Give it Up this Season

Readings: First Sunday in Lent

In our readings we go from God's covenant to Noah and all living creatures that survived the Great Flood, to the Jesus being baptized by John. The images are of a purification by water: first as a punishment/trial and then as a cleansing immersion. The first letter of Peter comments on both. There is much to talk about in these short texts, but I want to focus on the tradition of Lent itself.

Lent commemorates the 40 days that Jesus spent in the wilderness fasting and being tempted by Satan. Not coincidentally, the Hebrew Bible tells of the Great Flood occurring some thousand year earlier, during which it rained 40 days and 40 nights while Noah rescued his family and various creatures by taking them into the ark he had built at the LORD's bidding. Lent has become a 40 day period to commemorate Jesus' ordeal, and as a way of preparing to honor the sorrowful mysteries of Holy Week, which includes remembering Jesus' death by crucifixion on Good Friday.

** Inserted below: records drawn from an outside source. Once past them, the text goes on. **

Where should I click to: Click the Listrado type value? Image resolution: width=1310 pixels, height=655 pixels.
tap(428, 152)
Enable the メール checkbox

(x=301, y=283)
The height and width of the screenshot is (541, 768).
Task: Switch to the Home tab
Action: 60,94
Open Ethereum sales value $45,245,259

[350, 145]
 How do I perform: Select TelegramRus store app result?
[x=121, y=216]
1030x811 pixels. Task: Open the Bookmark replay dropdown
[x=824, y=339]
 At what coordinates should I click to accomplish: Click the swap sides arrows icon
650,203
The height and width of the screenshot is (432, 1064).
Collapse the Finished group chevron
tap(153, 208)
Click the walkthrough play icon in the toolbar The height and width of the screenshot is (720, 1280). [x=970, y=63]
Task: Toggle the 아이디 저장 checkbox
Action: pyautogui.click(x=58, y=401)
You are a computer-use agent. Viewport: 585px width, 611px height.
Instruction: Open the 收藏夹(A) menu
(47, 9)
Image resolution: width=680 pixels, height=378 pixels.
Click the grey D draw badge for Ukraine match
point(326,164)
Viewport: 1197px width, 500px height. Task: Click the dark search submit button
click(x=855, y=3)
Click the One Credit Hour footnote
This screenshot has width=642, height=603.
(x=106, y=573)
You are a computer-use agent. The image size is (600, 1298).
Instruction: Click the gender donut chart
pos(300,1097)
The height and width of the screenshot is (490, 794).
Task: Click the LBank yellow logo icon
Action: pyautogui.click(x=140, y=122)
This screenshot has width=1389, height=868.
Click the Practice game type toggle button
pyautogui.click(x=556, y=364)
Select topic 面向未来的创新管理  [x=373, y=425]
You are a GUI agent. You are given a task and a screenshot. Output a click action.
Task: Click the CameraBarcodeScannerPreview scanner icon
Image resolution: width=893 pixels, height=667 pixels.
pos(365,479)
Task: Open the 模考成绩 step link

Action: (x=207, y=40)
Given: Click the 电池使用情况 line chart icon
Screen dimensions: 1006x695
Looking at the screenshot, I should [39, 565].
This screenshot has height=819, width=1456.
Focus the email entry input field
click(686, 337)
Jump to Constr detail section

Lent is a period of "pre-mourning." It used to be a period of actual fasting, at least by forgoing red meat. Now many Christians "fast" by abstaining from something, or giving something up, for Lent. A person might give up eating chocolate during Lent, or driving, for examples. We could abstain from things we like to eat, or to drink, or to do.

But those are essentially our amusements or innocent enjoyments. What about our Sins? What about identifying some way you habitually sin, and refraining from that for the 40 days of Lent?

In case you need a reminder, the four basic Sins are that we are estranged from God, the world, each other, and ourselves. We exhibit these estrangements in Capital Sins like Pride, Avarice, Envy, Anger, Lust, Gluttony and Sloth. We can oppose these Capital Sins in ourselves by practicing Capital Virtues like Humility, Liberality, Fraternity, Meekness, Chastity, Temperance, and Diligence.

If these words are too big for you, then look them up. If you're too lazy to do that, then just think about the ways in which you're an asshole. Then, try not to be such an asshole until Easter.

May God forgive you for the times you fail, may God bless you for those times you realize that you failed, and may God make his face to particularly shine on you for those times when you succeed. Amen.